Scalability: Cloud opts to use scalable architecture. Scalability means that hardware units are added to bring more resources to the Cloud system (David, et al., 2015). However, this feature is in trade-off with the software security. Therefore, scalability might ease to depict the Cloud and it might increase criminals who would access the Cloud storage and Datacenters illegitimately (Aljawarneh, 2011). Vaquero et al (Vaquero, et al., 2012) aimed to make the reader’s acquaintance with this problem in distributed systems: user-oriented service-level scalability. Scalability issues are analysed from the Infrastructure as a Service (IaaS) and the Platform as a Service (PaaS) point of view, as they deal with different functions and abstraction levels (Vaquero, et al., 2012).
- 2.
Availability: The services, platform and data are accessible at any time and place. Cloud exposes potentially to greater software security threats, principally when the Cloud is based on the Internet rather than an organization's own platform (David, et al., 2015).
- 3.
Automatic Backup: Day after day, a lot of manufacturers of electronic devices rely on the model of Cloud computing and they are progressively more including this paradigm in their products since it brings the characteristics of communication and automatic backup of the information (Sessions, 2009).
- 4.
Adding value and additional services to the user such as the ability to synchronise among friends on social networking sites such as Facebook and friends on phones registered the same names in the Palm phones (Aljawarneh, 2011).
Currently, academic world requires sharing, distributing, integrating and changing information, linking applications and other resources within and among organizations (Wang, Zhang, & Cao, 2009). Due to openness, virtualization and distribution interconnection, software security becomes a crucial challenge in order to ensure the integrity, confidentially and authenticity of digitized data in Clouds (Aljawarneh, et al., 2010; Aljawarneh, et al., 2015).
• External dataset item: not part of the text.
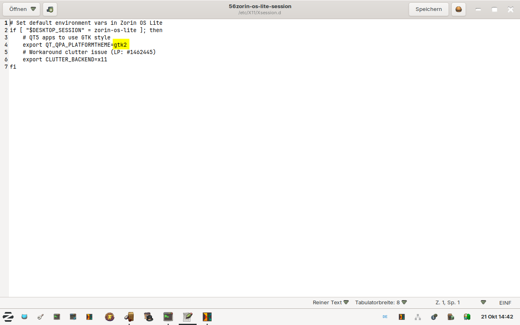Screen dimensions: 520x325
Task: Click the Speichern button
Action: [x=429, y=9]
In this paper, we have attempted to put the readers in the current state of software security issues and levels in Cloud by presenting a generic framework that might assist in the protection of their Cloud services and Datacenters. This paper provides a survey of software security tools and techniques in the area of Cloud Computing. It analyses the major vendors solutions and practitioners approaches, and then provides a general layered framework aimed at providing organizations with a roadmap of the different perspectives from which software security issues in Cloud-based systems can be faced. Such paper contribution plays an unquestionable central role in the adoption of Cloud-based solutions by organizations.